### To be done
Reproduce word for word the stretch from the line containing "Locate an element on the screen. The" through the line containing "the tab labeled", both lines included, and leave the pictures out.

### Extracted data
<<<<

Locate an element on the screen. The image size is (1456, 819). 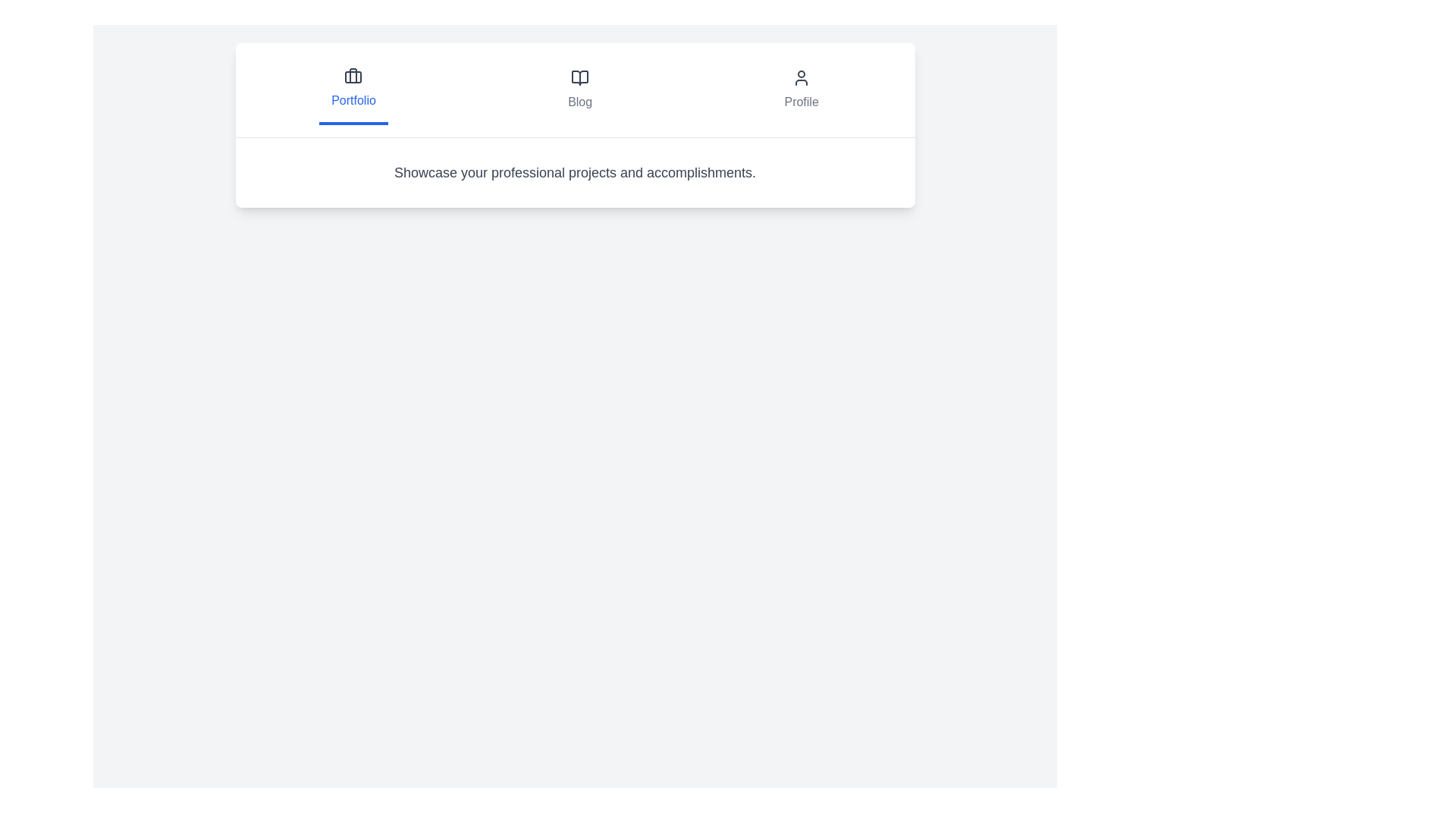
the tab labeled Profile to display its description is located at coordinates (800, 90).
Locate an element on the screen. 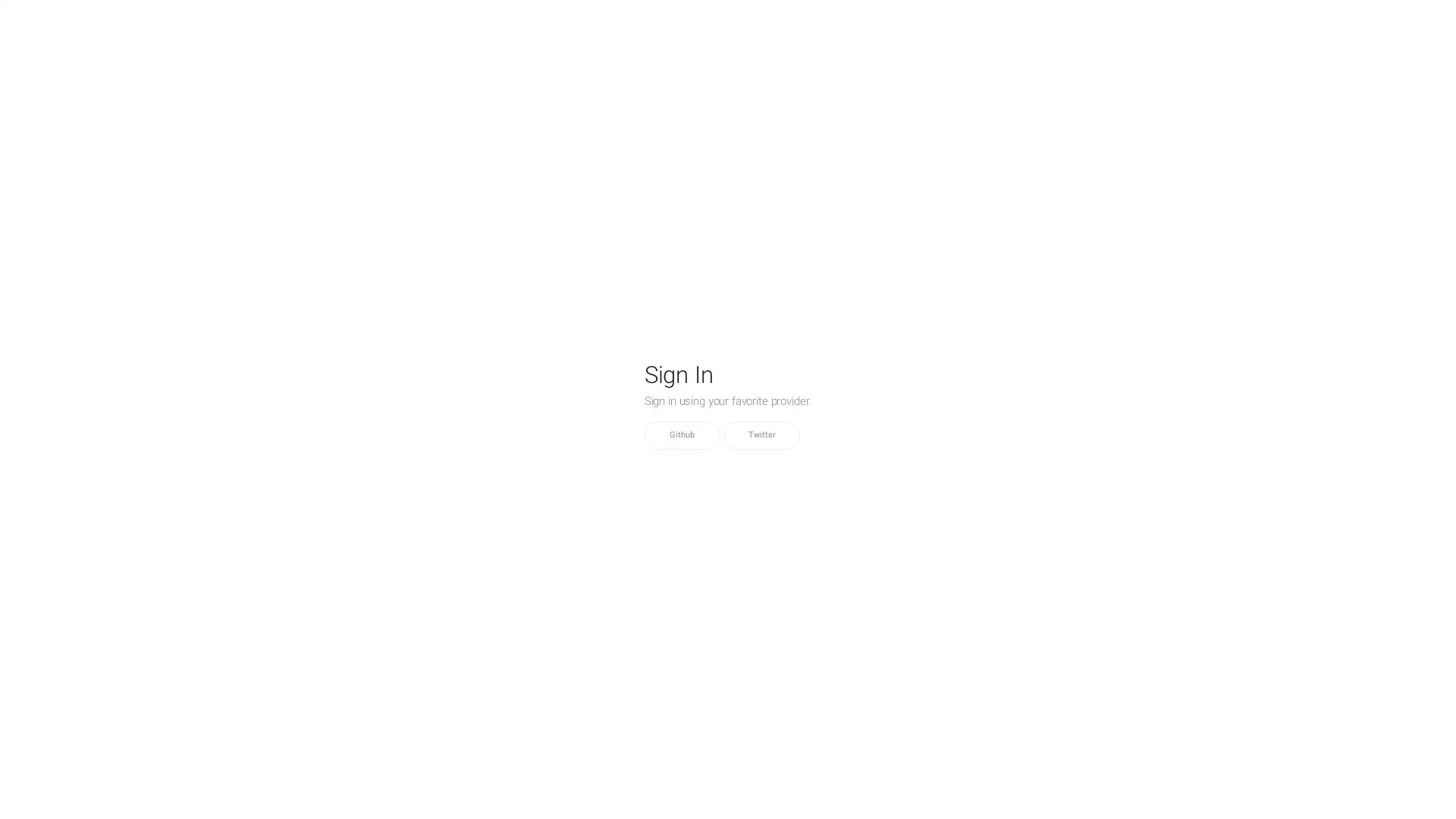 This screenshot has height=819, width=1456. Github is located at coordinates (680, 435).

>>>>
<<<<

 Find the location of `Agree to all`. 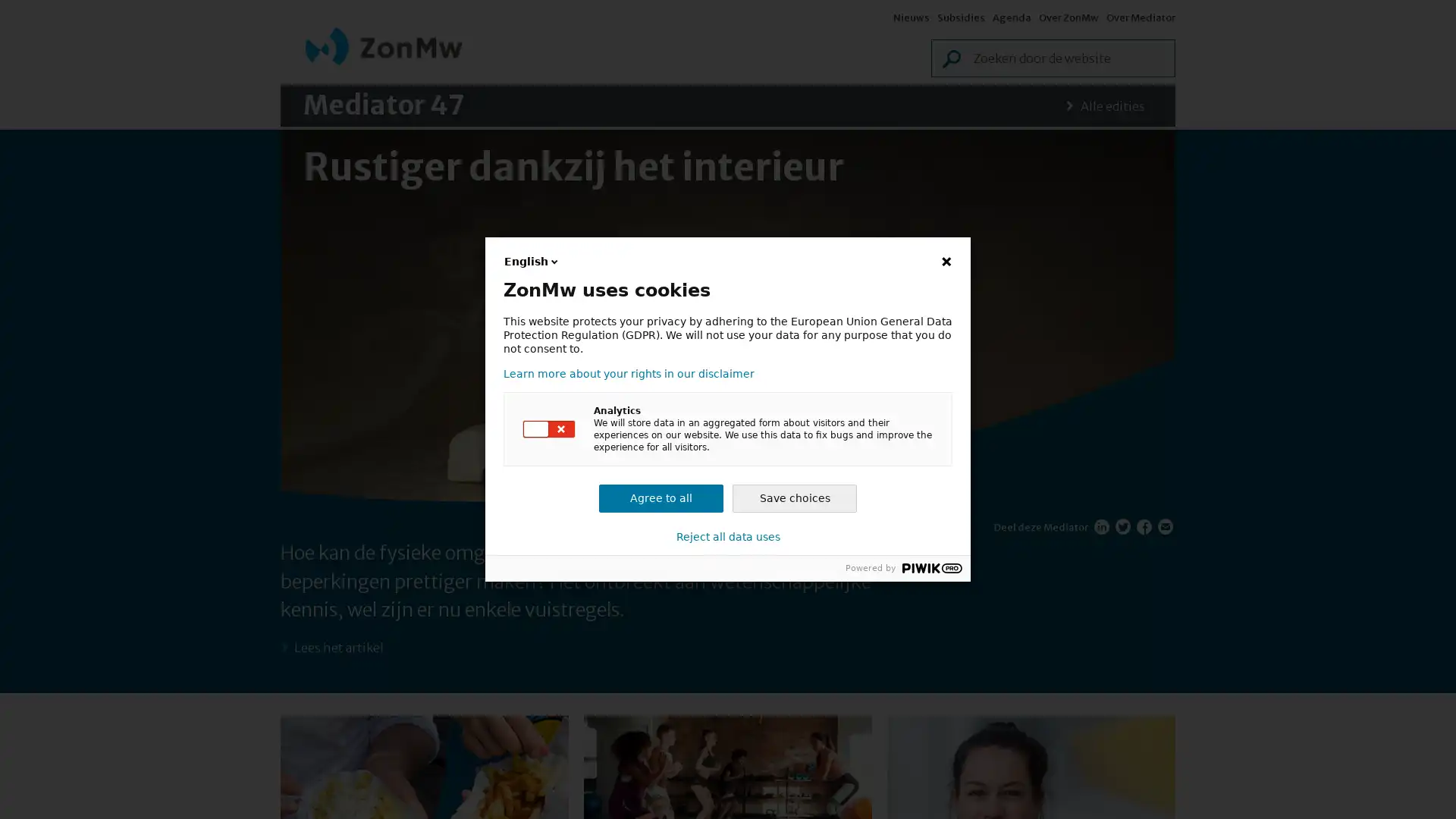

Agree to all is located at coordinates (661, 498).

>>>>
<<<<

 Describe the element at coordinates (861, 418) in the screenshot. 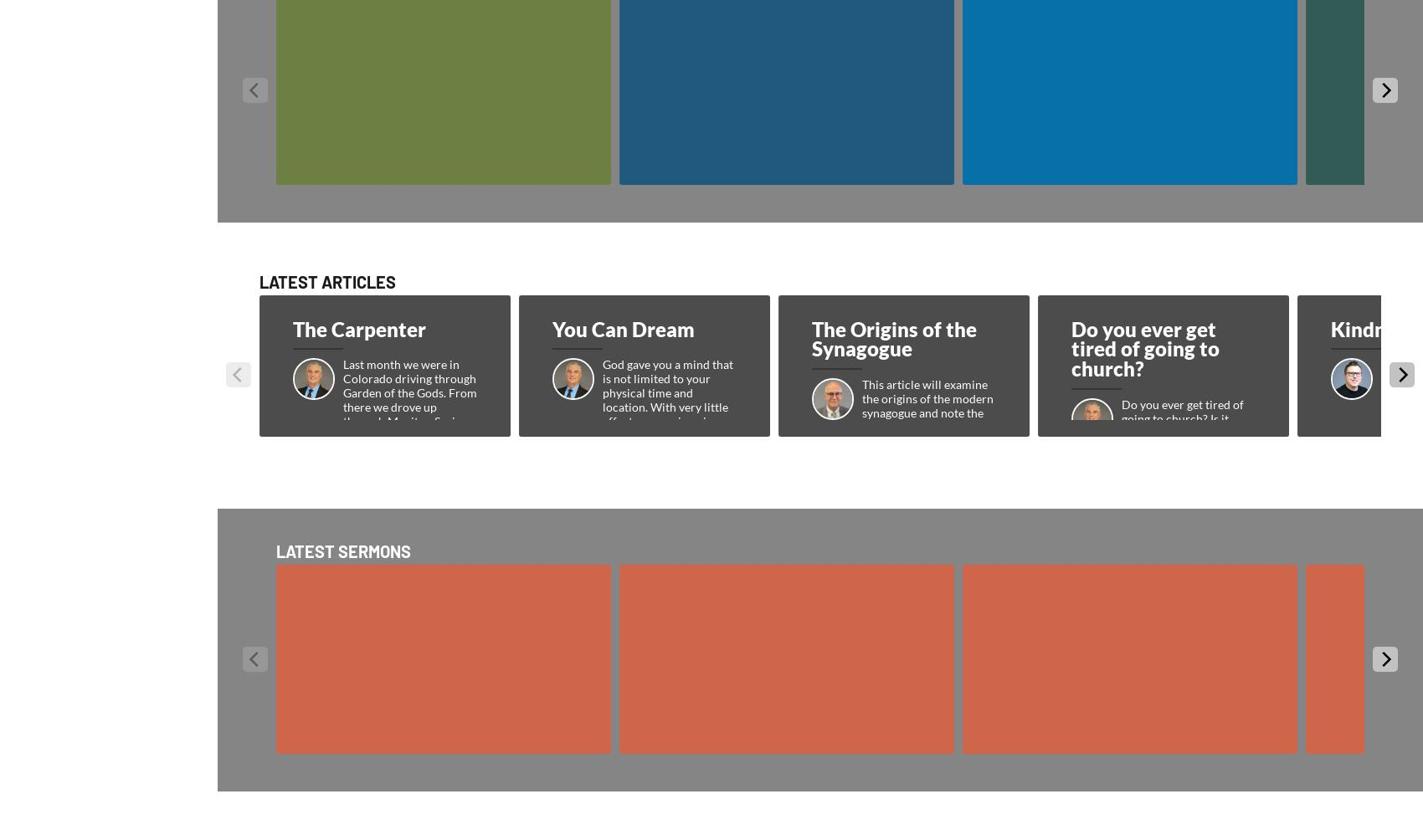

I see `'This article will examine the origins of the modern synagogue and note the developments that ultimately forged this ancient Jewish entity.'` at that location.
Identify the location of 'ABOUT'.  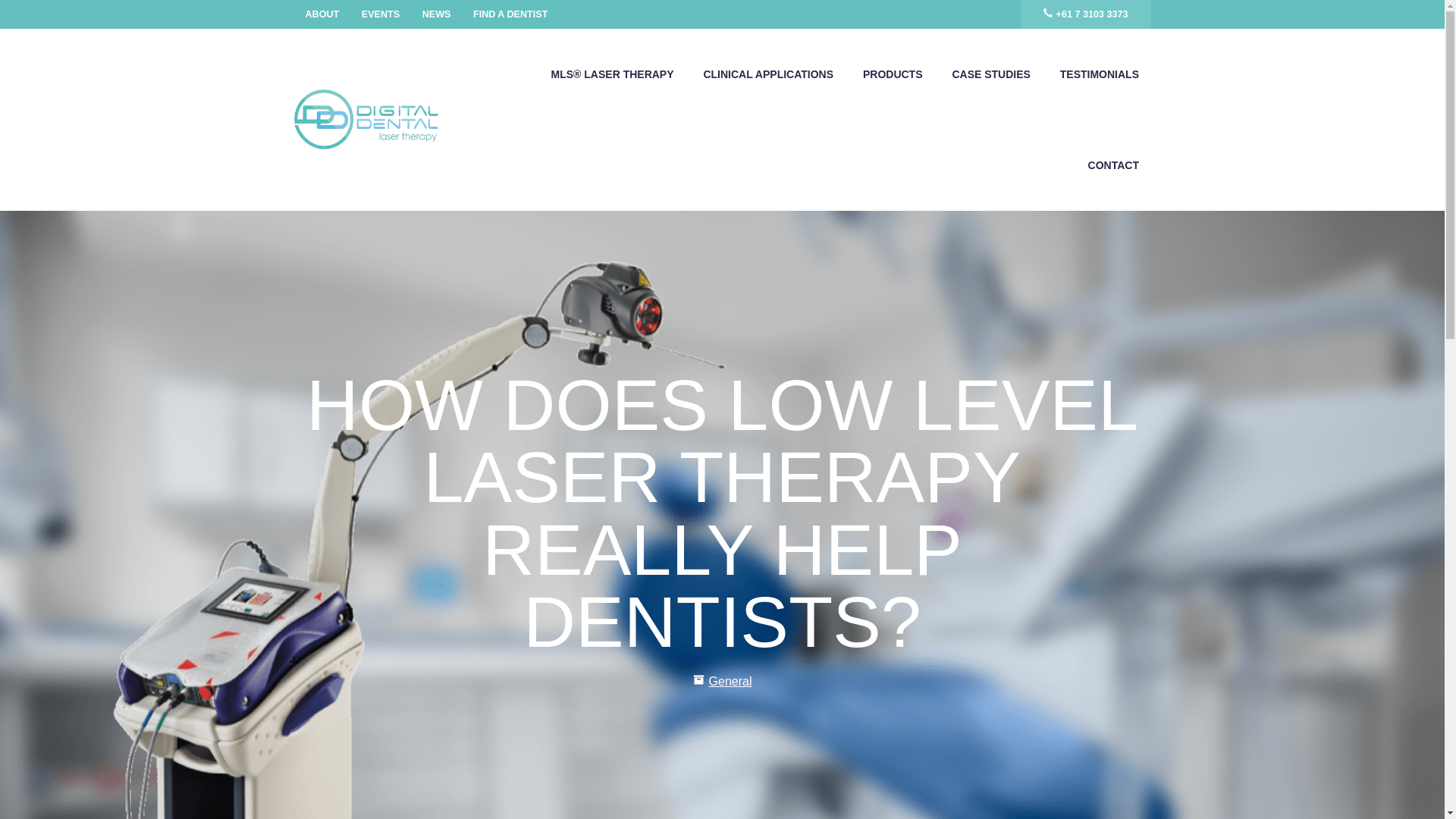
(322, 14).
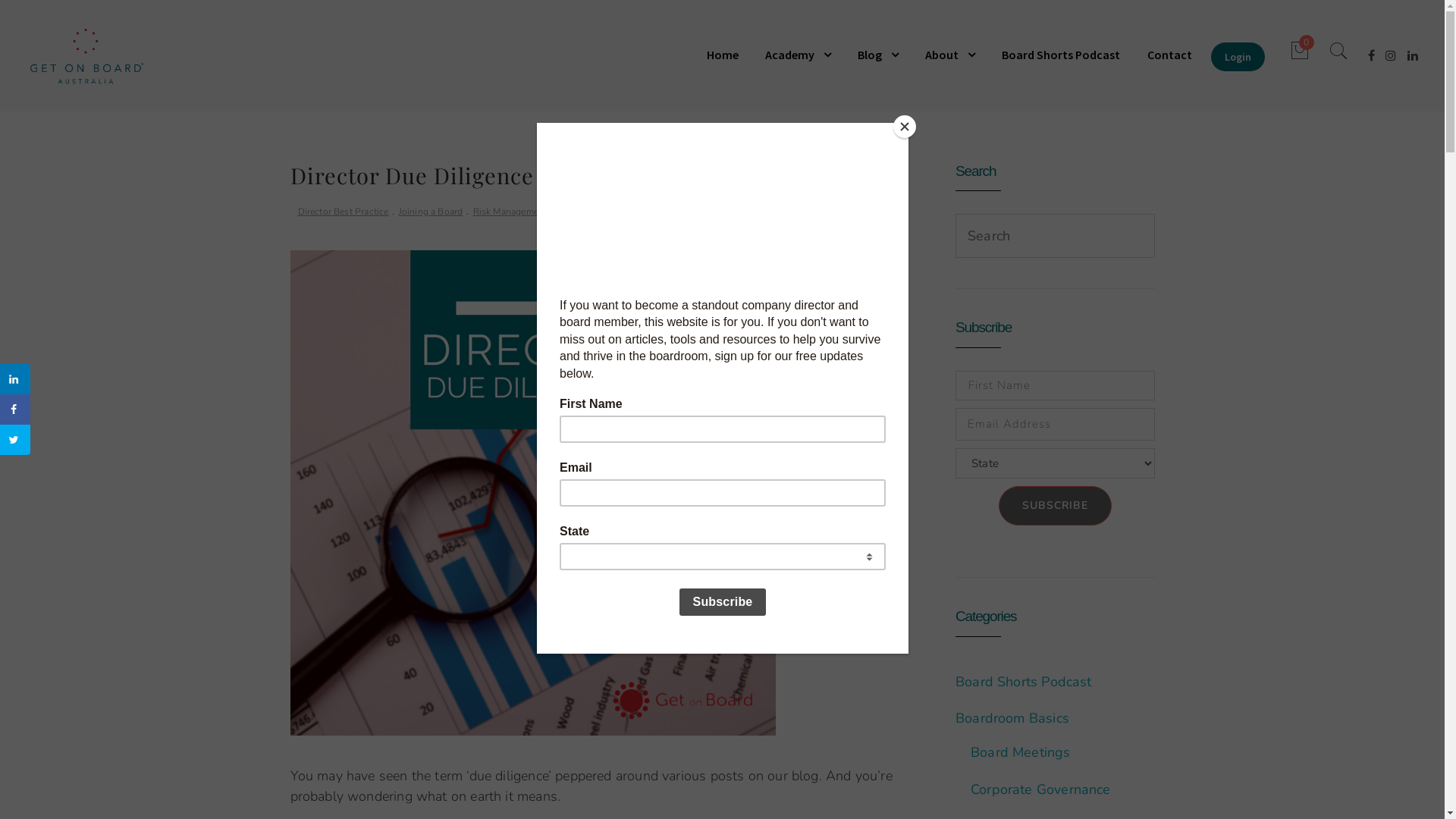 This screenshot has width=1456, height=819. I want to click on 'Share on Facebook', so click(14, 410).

>>>>

### Result for this task
Locate an element on the screen. The image size is (1456, 819). 
the tab labeled Profile to display its description is located at coordinates (800, 90).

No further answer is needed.